Combine this with the contrast between thick and thin morality, which we did mention in the post. You get the conclusion that it’s very difficult for individuals to tell which of their personal values are part of ‘thin’ morality that applies cross culturally versus which are just part of their own culture’s ‘thick’ morality. Another way of saying this is, we’re surrounded by moral rules and morally-laden preferences and it’s very difficult to tell from the inside of any given culture which of those rules are important versus which of them are silly. From the inside perspective they look exactly the same. Transgressions are punished in the same way, etc.

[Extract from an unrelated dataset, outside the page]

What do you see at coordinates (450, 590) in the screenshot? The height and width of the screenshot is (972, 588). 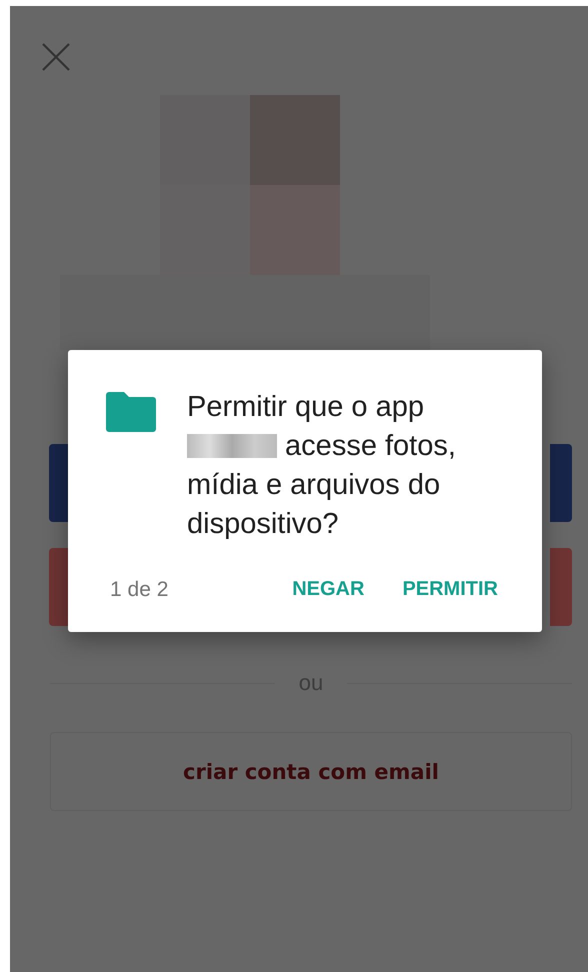 I see `allow-button: PERMITIR` at bounding box center [450, 590].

Since we the AI safety community are ourselves inside a particular culture, when we talk about CEV as being “about acting where human values are coherent”, we still mean that with an implicit “as measured and understood by us, here and now”. But, from the perspective of someone in a different culture, that makes it indistinguishable from “imposing coherence out of nowhere”.
You could reply that I’m talking about practical operationalizations of CEV, not the abstract concept of CEV itself. And OK, sure, fair enough. But the abstract concept doesn’t do anything on its own. You always have to operationalize it in some practical way. And all practical operationalizations will have this problem.
I’d modify “So, in our theory, personal values are caused by social conventions, norms, and institutions.”
To the more accurate:
“So, in our theory, personal values are caused by biology (interactions of genetics with developmental environment), social conventions, norms, and institutions.”
Fetal Alcohol Syndrome resulting in someone being unusually ill-tempered doesn’t mean that the society the person is raised in has norms for “people with FAS should be more angry by default than typical people”.
Well that fetal alcohol syndrome is associated with poor emotional regulation is apparently a thing that is true in the sense that you can measure it, and it seems to be helpful to know it if you’re treating patients with fetal alcohol syndrome or living with them.
But our theory is formal, it’s not just a collection of true statements. It’s not really clear how we could use it to model the effect of fetal alcohol syndrome on emotional regulation. So, there’s a sense in which we don’t capture that “feature of reality”. But how important is it to capture? All theories are wrong in some ways. The only way to judge them is in terms of whether they are useful. In this context, we are arguing that our theory of appropriateness is a useful improvement on the rational actor theory, which by the way, also has trouble accounting for the effect of fetal alcohol syndrome on emotional regulation. So if you need a theory of human behavior that can accommodate it, you probably shouldn’t use either of these.